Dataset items
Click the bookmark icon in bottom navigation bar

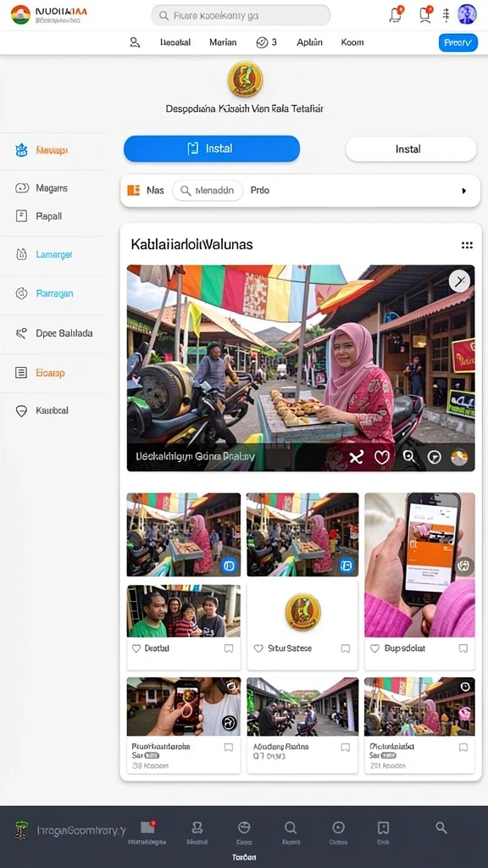coord(383,827)
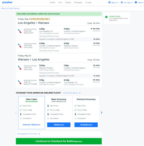Select the Main Cabin fare card
Screen dimensions: 144x146
31,113
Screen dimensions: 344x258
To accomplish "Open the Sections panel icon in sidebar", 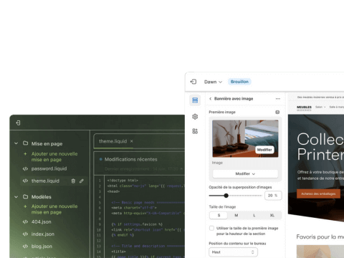I will (x=195, y=100).
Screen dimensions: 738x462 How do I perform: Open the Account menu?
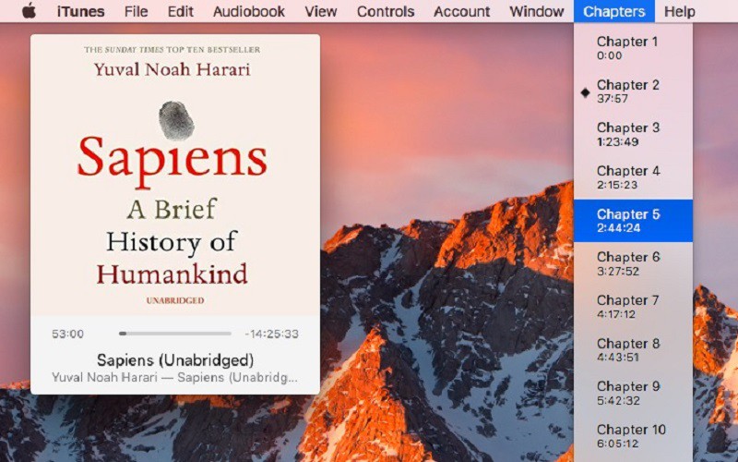point(461,11)
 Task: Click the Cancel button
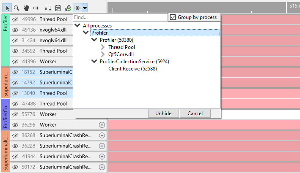tap(195, 114)
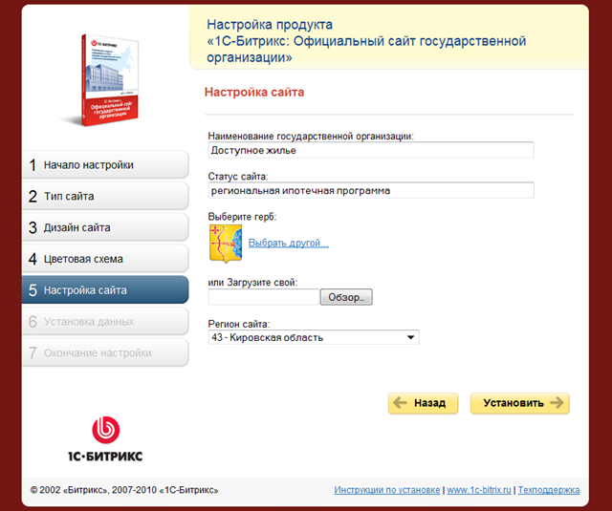This screenshot has width=612, height=511.
Task: Open Инструкции по установке link
Action: click(x=386, y=490)
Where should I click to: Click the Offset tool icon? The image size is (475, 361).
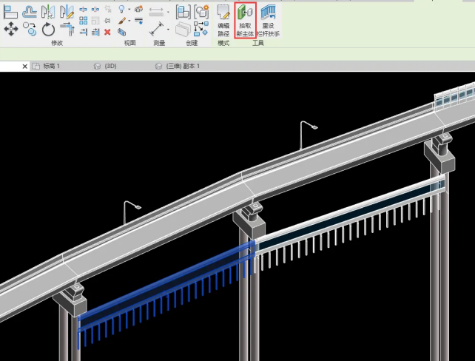coord(30,11)
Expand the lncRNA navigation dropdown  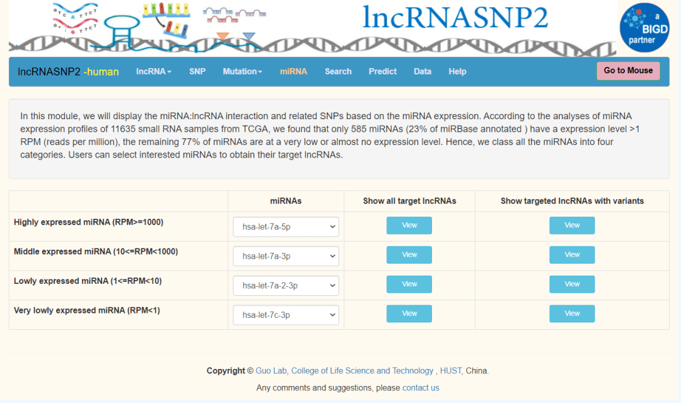point(153,72)
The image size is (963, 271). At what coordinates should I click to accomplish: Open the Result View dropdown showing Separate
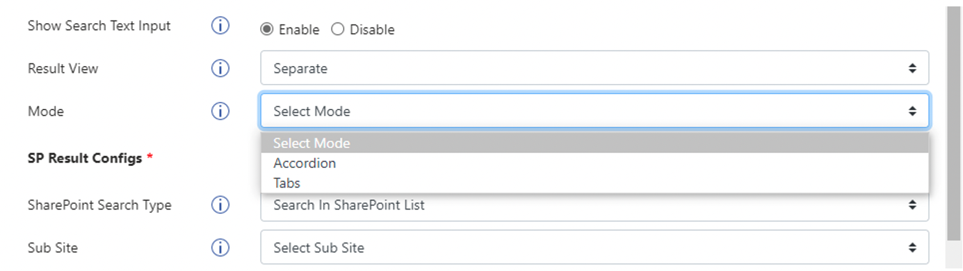point(594,68)
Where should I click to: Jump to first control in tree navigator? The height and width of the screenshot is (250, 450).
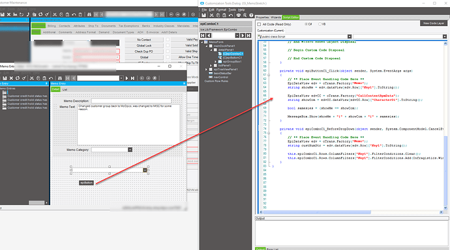(x=203, y=36)
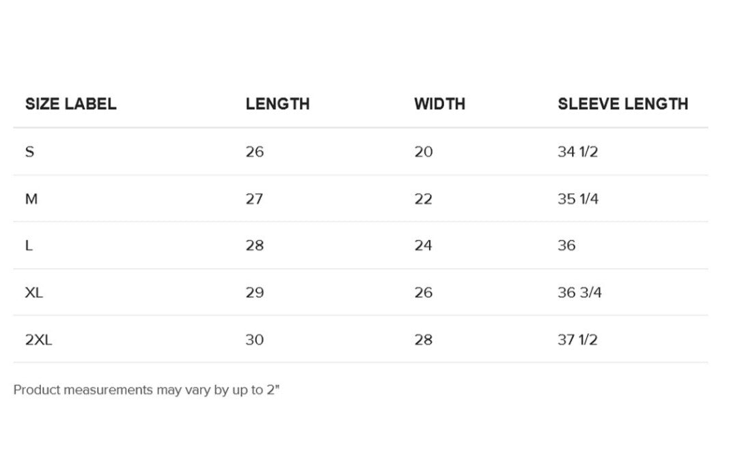
Task: Select the sleeve length value 36 3/4
Action: click(x=579, y=293)
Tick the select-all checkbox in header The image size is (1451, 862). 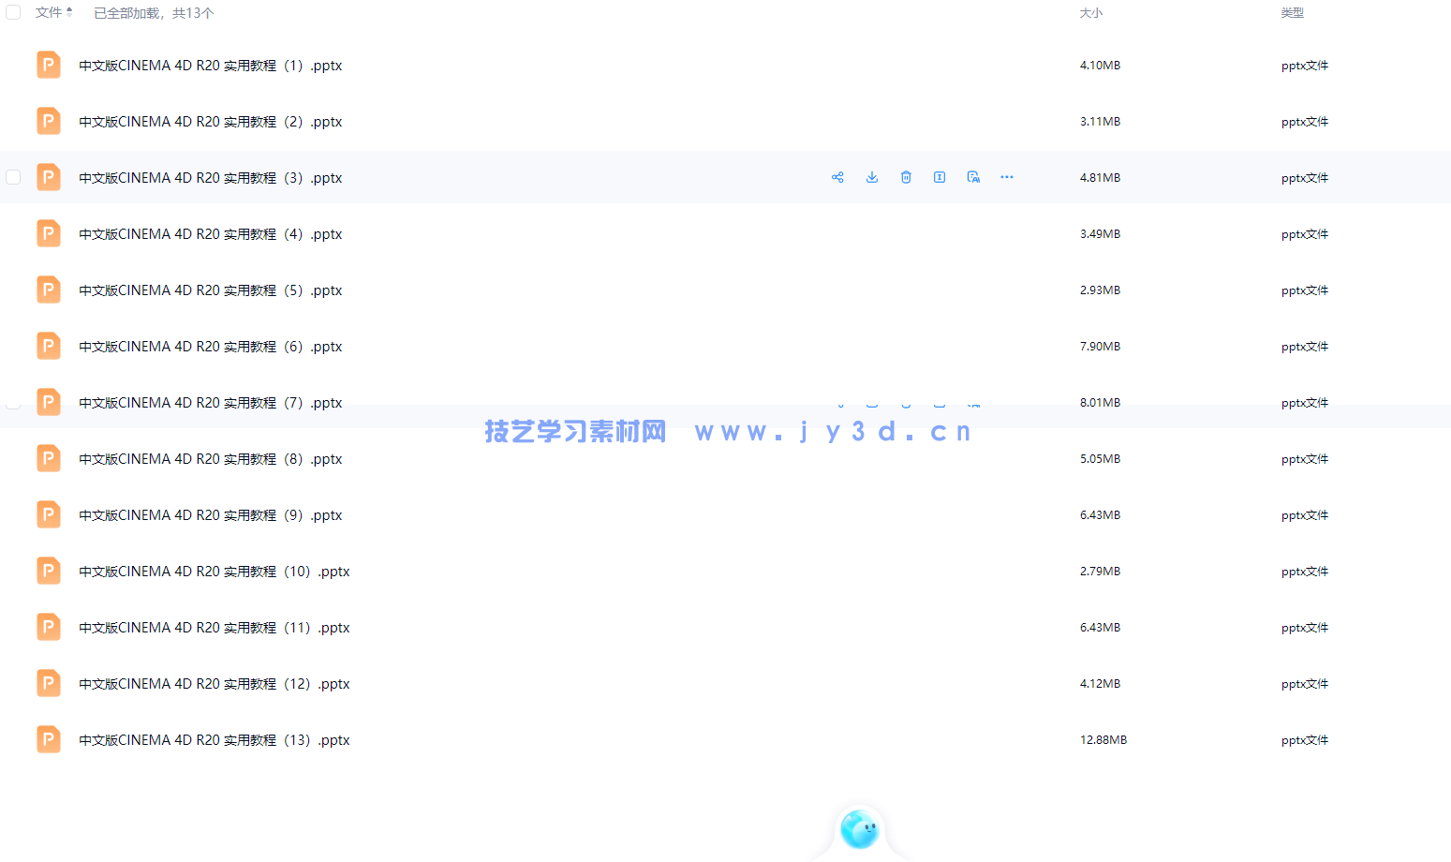(13, 12)
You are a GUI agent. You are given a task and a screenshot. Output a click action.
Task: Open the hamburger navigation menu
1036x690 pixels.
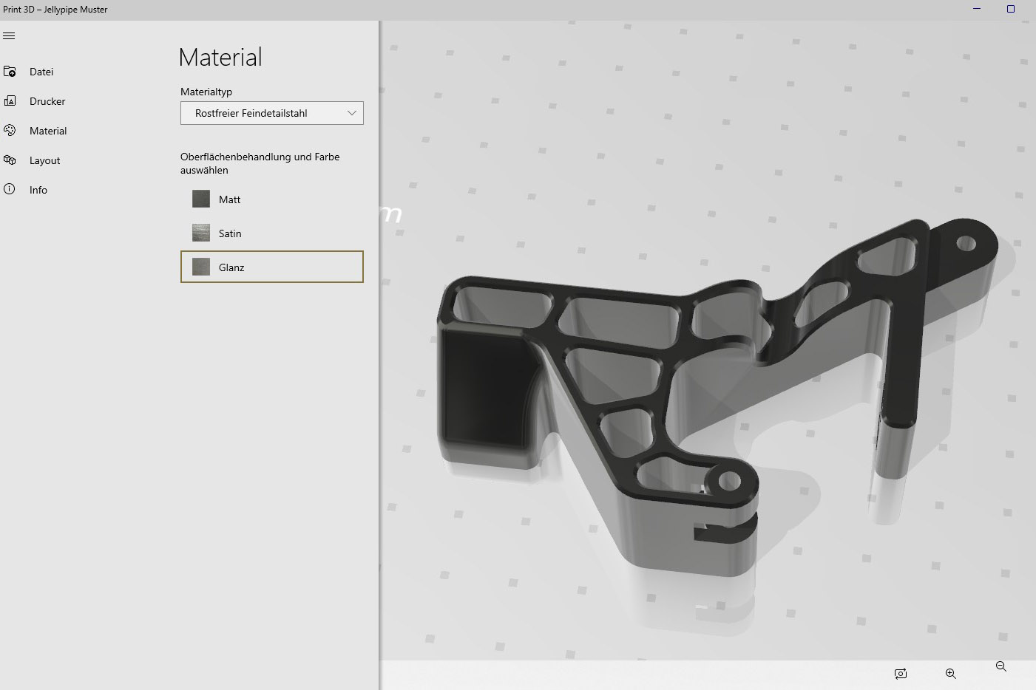9,36
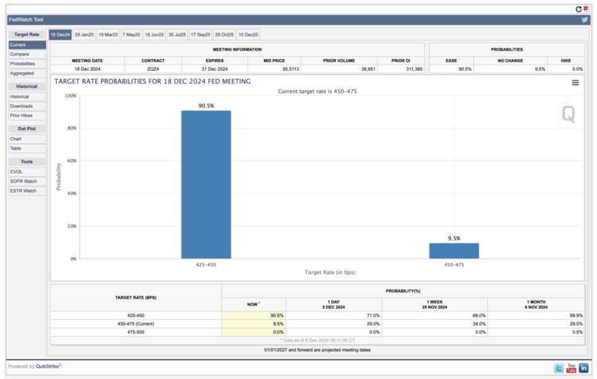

▶ [Problem details] Transcribe the lines that run from the line bearing "Task: Open the hamburger navigation menu" through the last line of the data. Keep the wording exact and leave out every picture.

▶ [Exercise answer]
Task: Open the hamburger navigation menu
1036x690 pixels.
9,36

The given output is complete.